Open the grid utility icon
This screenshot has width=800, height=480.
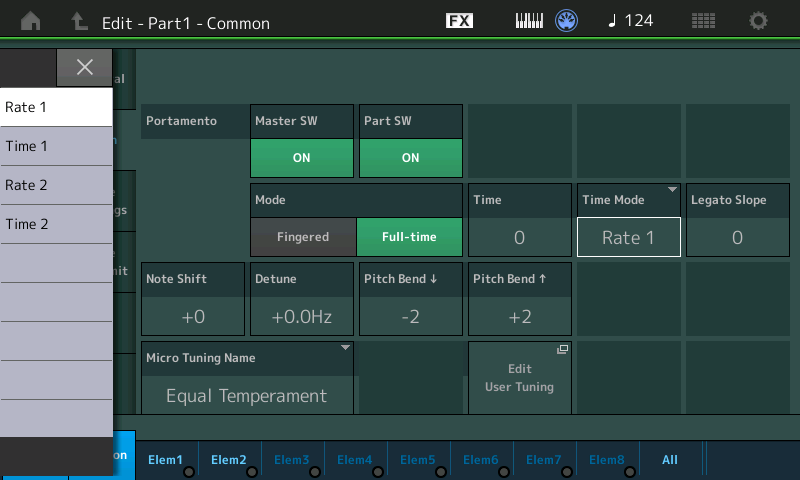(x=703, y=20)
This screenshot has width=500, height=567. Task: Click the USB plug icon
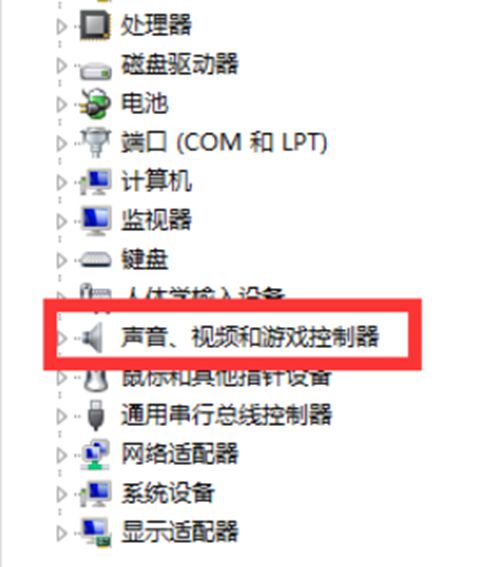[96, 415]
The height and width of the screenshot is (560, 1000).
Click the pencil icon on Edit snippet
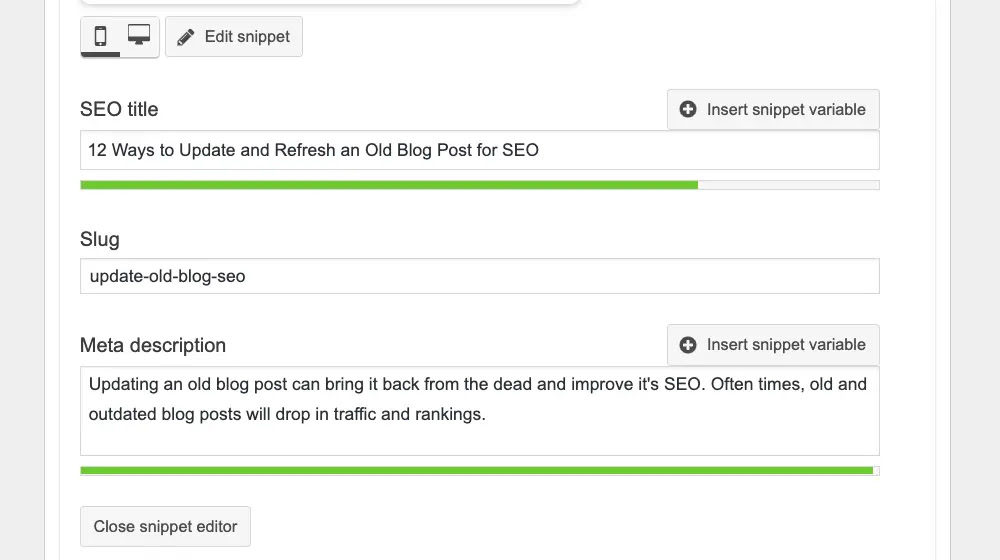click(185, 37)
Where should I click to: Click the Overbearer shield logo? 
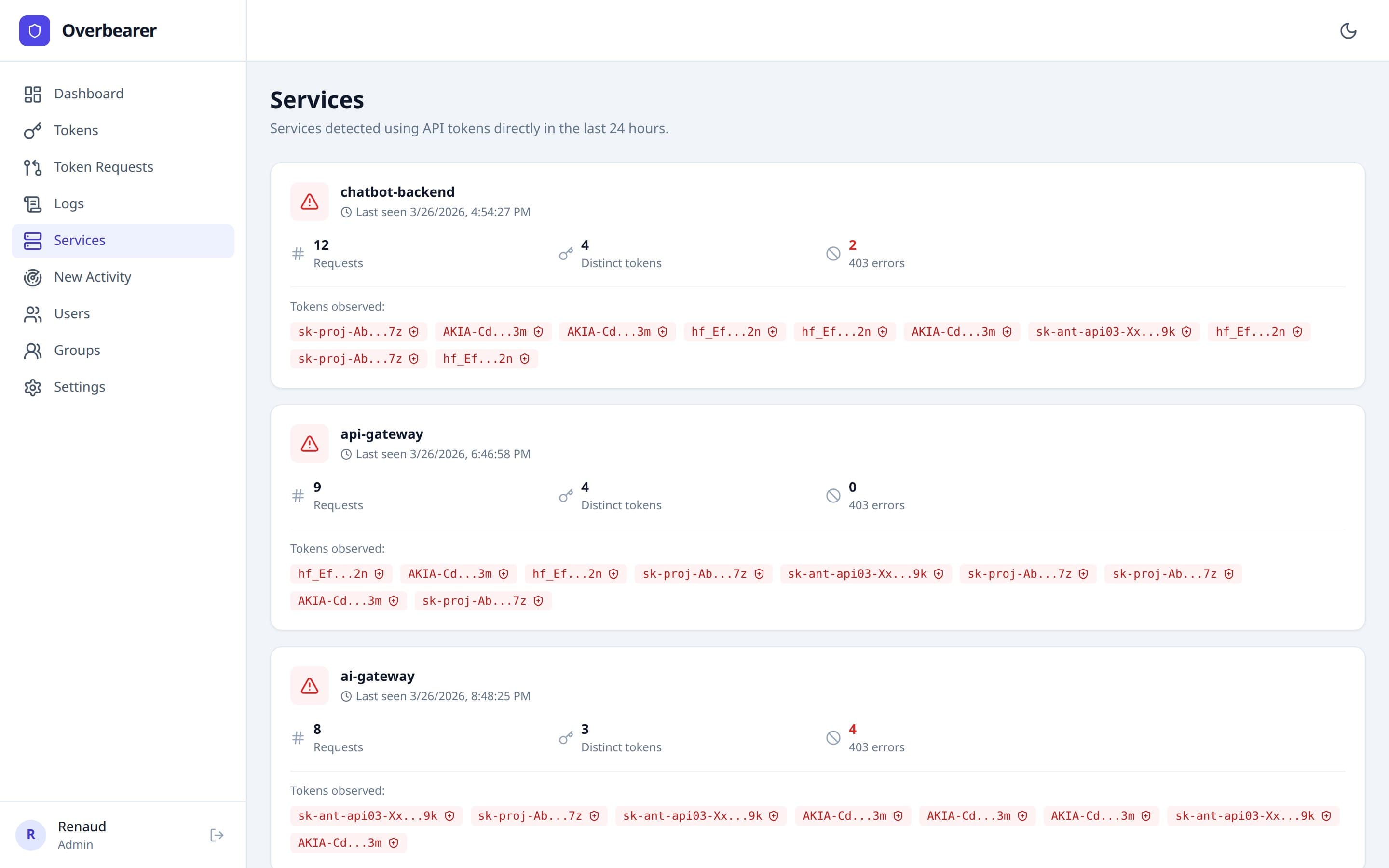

#####

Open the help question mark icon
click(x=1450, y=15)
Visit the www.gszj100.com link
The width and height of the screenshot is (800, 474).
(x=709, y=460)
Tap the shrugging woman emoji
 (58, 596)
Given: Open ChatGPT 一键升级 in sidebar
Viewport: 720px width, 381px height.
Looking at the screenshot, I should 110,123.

#####

(TASK STATEMENT) Repeat the data word for word, from the line with "Given: Open ChatGPT 一键升级 in sidebar" to the line with "Looking at the screenshot, I should 110,123.", including both of those lines.

(EXERCISE ANSWER)
Given: Open ChatGPT 一键升级 in sidebar
Viewport: 720px width, 381px height.
Looking at the screenshot, I should 110,123.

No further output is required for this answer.